The Indian Pharmaceutical Alliance (IPA), which represents the domestic drug manufacturing industry, has approached the US FDA for a dialogue to understand the issues surrounding the industry, as well as the concern raised by the regulator. IPA has 19 members, including multinational companies such as Ranbaxy, Wockhardt, Sun Pharma and Lupin

“Keeping in view the problems highlighted by US FDA during inspections of Indian facilities, we have written to them. We would jointly conduct workshops and initiate dialogues for capacity building and understanding their concerns, to be able to address those,” IPA Secretary General D G Shah told Business Standard.

He added US FDA authorities had agreed to the proposal and would soon take steps to take the initiative forward.

This follows increasing regulatory enforcements on drug manufacturing facilities in India. In recent months, facilities of drug makers such as Ranbaxy, Wockhardt, RPG Life Sciences and Strides Arcolab have come under the US FDA’s scanner.

Also, experts and industry officials feel the enforcements have turned sterner. “Enforcements are not something unusual in pharmaceutical business. However, it is usually restricted to form 483s, when the regulator makes observations and the company resolves those; or, at times, warning letters that are also gradually addressed.

But import alerts are not so common. Import alert is serious because it means disruption in supplies and needs a detailed correction,” says an industry official working with a domestic pharmaceutical company.

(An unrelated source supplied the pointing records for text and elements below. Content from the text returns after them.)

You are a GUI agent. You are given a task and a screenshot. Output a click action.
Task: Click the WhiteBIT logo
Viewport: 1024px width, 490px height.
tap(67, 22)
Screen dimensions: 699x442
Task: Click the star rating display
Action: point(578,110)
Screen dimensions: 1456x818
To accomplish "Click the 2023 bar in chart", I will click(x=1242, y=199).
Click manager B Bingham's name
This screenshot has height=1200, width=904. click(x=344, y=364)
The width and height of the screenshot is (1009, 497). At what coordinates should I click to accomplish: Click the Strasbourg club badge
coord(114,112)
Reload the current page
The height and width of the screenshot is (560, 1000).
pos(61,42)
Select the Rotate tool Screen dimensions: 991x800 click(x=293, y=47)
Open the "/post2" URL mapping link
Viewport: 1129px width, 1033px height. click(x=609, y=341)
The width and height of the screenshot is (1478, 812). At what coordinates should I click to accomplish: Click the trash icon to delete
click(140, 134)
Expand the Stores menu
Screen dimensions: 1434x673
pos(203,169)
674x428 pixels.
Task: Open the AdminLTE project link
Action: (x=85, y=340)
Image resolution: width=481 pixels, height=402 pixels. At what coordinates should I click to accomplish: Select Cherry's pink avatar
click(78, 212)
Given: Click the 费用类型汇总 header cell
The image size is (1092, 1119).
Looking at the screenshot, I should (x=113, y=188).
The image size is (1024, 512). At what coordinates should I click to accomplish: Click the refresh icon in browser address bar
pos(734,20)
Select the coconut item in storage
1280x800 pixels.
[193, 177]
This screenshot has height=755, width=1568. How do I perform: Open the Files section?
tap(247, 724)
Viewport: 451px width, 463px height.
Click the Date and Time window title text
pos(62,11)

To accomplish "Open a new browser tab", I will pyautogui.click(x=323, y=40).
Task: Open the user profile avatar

The official added now, the industry was concerned due to increasing import alerts. This year, Indian drug manufacturing facilities have accounted for the highest number of enforcements from US FDA. According to FDA data, so far this year, about 20 drug manufacturing factories across India were barred from supplying medicines to the US.

During the same period, Chinese drug manufacturing facilities saw seven FDA import alerts; Australian, Canadian and Japanese units recorded two each; and South African and German facilities saw one each. In September, the US FDA’s new director in India, Altaf Ahmed Lal, wrote in his blog he planned to conduct workshops with the industry, as well as regulators, in the next few months. “Over the next 12-24 months, I look forward to hosting workshops for open, transparent discussions with the industry and regulators on what systems of preventive control need to be in place through the lifecycle of any manufacturing process.

What controls do we need to guarantee so that at the end of the day, products are safe and effective? Which checks and balances should be standard procedure?” he wrote. He said though this would be a “daunting challenge”, he was “eager” to face it. India is the second-largest supplier of pharmaceuticals to the US.

Last year, pharmaceutical exports from India to the US rose 32 per cent to $4.2 billion. India accounts for about 40 per cent of generic and over-the-counter products and 10 per cent of finished dosages used in the US.